(Pixel coordinate grounding data)

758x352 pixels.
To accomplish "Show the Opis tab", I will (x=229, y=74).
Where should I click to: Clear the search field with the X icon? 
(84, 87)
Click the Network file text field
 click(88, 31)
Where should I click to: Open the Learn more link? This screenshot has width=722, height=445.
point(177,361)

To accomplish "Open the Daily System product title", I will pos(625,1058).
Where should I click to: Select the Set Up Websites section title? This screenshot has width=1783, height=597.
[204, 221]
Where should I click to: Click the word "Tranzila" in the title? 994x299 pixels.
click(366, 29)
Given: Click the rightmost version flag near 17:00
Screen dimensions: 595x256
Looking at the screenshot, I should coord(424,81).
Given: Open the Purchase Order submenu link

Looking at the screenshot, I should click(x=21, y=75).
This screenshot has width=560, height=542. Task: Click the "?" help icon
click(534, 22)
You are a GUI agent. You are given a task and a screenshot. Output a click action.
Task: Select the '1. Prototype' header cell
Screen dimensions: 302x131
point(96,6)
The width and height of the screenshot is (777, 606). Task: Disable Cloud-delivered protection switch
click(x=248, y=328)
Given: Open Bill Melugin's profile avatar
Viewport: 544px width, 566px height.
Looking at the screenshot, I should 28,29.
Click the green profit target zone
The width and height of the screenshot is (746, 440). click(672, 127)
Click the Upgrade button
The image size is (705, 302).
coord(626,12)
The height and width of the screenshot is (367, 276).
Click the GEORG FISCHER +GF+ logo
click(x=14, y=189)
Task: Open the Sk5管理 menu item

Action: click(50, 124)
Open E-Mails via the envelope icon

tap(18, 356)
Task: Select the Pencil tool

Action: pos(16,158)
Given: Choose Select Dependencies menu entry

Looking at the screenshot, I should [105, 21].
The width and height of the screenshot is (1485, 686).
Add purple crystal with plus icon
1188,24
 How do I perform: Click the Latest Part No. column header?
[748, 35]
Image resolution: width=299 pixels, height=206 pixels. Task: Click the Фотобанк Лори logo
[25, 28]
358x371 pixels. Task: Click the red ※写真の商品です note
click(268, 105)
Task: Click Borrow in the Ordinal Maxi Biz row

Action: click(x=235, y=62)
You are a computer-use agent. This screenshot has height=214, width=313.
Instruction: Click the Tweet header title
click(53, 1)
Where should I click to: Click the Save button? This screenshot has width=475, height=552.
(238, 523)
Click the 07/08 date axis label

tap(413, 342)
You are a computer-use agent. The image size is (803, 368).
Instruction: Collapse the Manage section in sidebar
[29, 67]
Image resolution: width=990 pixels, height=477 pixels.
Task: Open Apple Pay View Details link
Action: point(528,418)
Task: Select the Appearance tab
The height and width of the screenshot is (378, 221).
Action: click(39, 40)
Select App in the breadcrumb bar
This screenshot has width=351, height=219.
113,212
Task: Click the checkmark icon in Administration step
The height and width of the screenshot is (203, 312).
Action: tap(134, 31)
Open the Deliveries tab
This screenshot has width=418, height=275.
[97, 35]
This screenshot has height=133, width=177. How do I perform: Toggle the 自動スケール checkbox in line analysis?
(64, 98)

- WHAT YOU HAVE TO DO:
A word-for-word copy of the data above is the goal, so set it all down again.

- SOLUTION FOR THIS PROBLEM:
758x352 pixels.
To accomplish "Show the Opis tab", I will (x=229, y=74).
Where should I click to: Clear the search field with the X icon? 
(84, 87)
Click the Network file text field
 click(88, 31)
Where should I click to: Open the Learn more link? This screenshot has width=722, height=445.
point(177,361)

To accomplish "Open the Daily System product title", I will pos(625,1058).
Where should I click to: Select the Set Up Websites section title? This screenshot has width=1783, height=597.
[204, 221]
Where should I click to: Click the word "Tranzila" in the title? 994x299 pixels.
click(366, 29)
Given: Click the rightmost version flag near 17:00
Screen dimensions: 595x256
Looking at the screenshot, I should coord(424,81).
Given: Open the Purchase Order submenu link

Looking at the screenshot, I should click(x=21, y=75).
This screenshot has width=560, height=542. Task: Click the "?" help icon
click(534, 22)
You are a GUI agent. You are given a task and a screenshot. Output a click action.
Task: Select the '1. Prototype' header cell
Screen dimensions: 302x131
point(96,6)
The width and height of the screenshot is (777, 606). Task: Disable Cloud-delivered protection switch
click(x=248, y=328)
Given: Open Bill Melugin's profile avatar
Viewport: 544px width, 566px height.
Looking at the screenshot, I should 28,29.
Click the green profit target zone
The width and height of the screenshot is (746, 440). click(672, 127)
Click the Upgrade button
The image size is (705, 302).
coord(626,12)
The height and width of the screenshot is (367, 276).
Click the GEORG FISCHER +GF+ logo
click(x=14, y=189)
Task: Open the Sk5管理 menu item

Action: click(50, 124)
Open E-Mails via the envelope icon

tap(18, 356)
Task: Select the Pencil tool

Action: pos(16,158)
Given: Choose Select Dependencies menu entry

Looking at the screenshot, I should [105, 21].
The width and height of the screenshot is (1485, 686).
Add purple crystal with plus icon
1188,24
 How do I perform: Click the Latest Part No. column header?
[748, 35]
Image resolution: width=299 pixels, height=206 pixels. Task: Click the Фотобанк Лори logo
[25, 28]
358x371 pixels. Task: Click the red ※写真の商品です note
click(268, 105)
Task: Click Borrow in the Ordinal Maxi Biz row

Action: click(x=235, y=62)
You are a computer-use agent. This screenshot has height=214, width=313.
Instruction: Click the Tweet header title
click(53, 1)
Where should I click to: Click the Save button? This screenshot has width=475, height=552.
(238, 523)
Click the 07/08 date axis label

tap(413, 342)
You are a computer-use agent. The image size is (803, 368).
Instruction: Collapse the Manage section in sidebar
[29, 67]
Image resolution: width=990 pixels, height=477 pixels.
Task: Open Apple Pay View Details link
Action: point(528,418)
Task: Select the Appearance tab
The height and width of the screenshot is (378, 221).
Action: click(39, 40)
Select App in the breadcrumb bar
This screenshot has width=351, height=219.
113,212
Task: Click the checkmark icon in Administration step
The height and width of the screenshot is (203, 312).
Action: tap(134, 31)
Open the Deliveries tab
This screenshot has width=418, height=275.
[97, 35]
This screenshot has height=133, width=177. How do I perform: Toggle the 自動スケール checkbox in line analysis?
(64, 98)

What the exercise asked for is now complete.